Tony went over for an ineffectual root around.

“I didn't think you'd leave again so soon,” he mumbled and Ryan, halfway in behind the television with the Xbox cable bunched in his fist, matched the wounded tone and said, “I'm eighteen, Dad.”

“Not for a couple of months you're not.”

Ryan came out from behind the telly and concentrated on pointing the remote at the screen.

“So much shit you don't know yet,” Tony said.

“So much shit I do, as well. I've been to prison for fuck's sake.”

“You were too young for that, too.”

Ryan could have turned to face his father. What harm? Accept the hint and stare him down. Instead he put the remote on the couch and hunted around for something that wasn't there.

“You're still only a kid.”

“I'm not.”

“You should be at home.”

Ryan pulled out the couch and looked behind it.

“I don't want to see you making any more stupid mistakes, Rocky.”

Ryan sank to his haunches and rested his head against the back of the couch, giving himself the chance to exhale, to close his fists, to screw up his eyes.

—

Are you going back to school, boy?

Ryan wasn't. Not in twenty fits. Where would he be going at almost eighteen? Back into another fucking uniform to sit under the gaze of another fucking moron who knew nothing about anything? It was all bollocks anyway. They'd said he could do school in St. Pat's and there was nothing even like a fucking school up there: arts and fucking crafts and fucking cooking, what good was that to anyone? He'd learned more sitting on his arse staring at the four walls. Some of the lads he'd been in with couldn't count to twenty without taking off their socks. Learning? No fucking learning in there, unless you were learning how to watch your back or how to get out of a fucking headlock.

So if he went back to school now, at almost eighteen, back into fifth year with all the sixteen-year-olds as his girlfriend danced through university, yeah, well, he'd find himself on the scrapheap before long, wouldn't he?

Oh Karine, where's your boyfriend tonight?

He couldn't come out, girl, he had homework to do.

Not a fucking hope. If he was old enough to throw in a padded cell, he was old enough to make his own way.

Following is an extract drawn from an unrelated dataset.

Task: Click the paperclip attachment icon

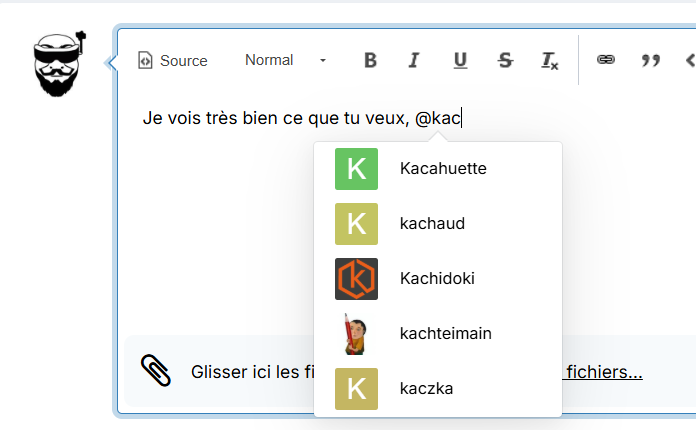Action: coord(155,371)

What could they teach him anyway? The country was fucked. If he took the straight decision it would be between the airport or the dole queue.

What hadn't they fucking taught him already? How to be fucking blind and deaf, how to apply the rules that suited them, how to deal with awkward problems: lock them the fuck away.
Oh, having trouble with your dad, Ryan? Having trouble with this jackeen scrote? Having trouble with your fucking brain, tangled up in thoughts that your girlfriend, the one fucking good thing in this whole fucking world, is out there finding a better man to fuck? Ah, we have solutions for you, boy.
Clang. Another fucking door locks behind you.

Fuck the lot of them.

—

Dan Kane's main man was nicknamed Shakespeare, because he was as verbose a thug as you could find. His real name was Shane O'Sullivan, though it had taken Ryan two and a half years of dealing with him to figure that out. He was absurdly wiry for an enforcer; his success stemmed from the fact that there was barely enough of him to punch back. Ryan had heard it intimated that Dan Kane kept him in a spaghetti jar.

The first time Ryan had met him, it was because the order he'd placed with his usual contact was too big to proceed without notice. Shakespeare had come to investigate. Ryan was fourteen, pre-Karine, quick-tempered and unafraid to pay the price for it. Shakespeare hadn't looked very amused but had apparently reported back that the whole thing was quite the hoot. Kane hadn't been looking for a protégé but the opportunity to take one had tickled him too much to turn down.

And of course there were parallels. Dan Kane had had a shit time with his own father. Dan Kane had been to St. Pat's.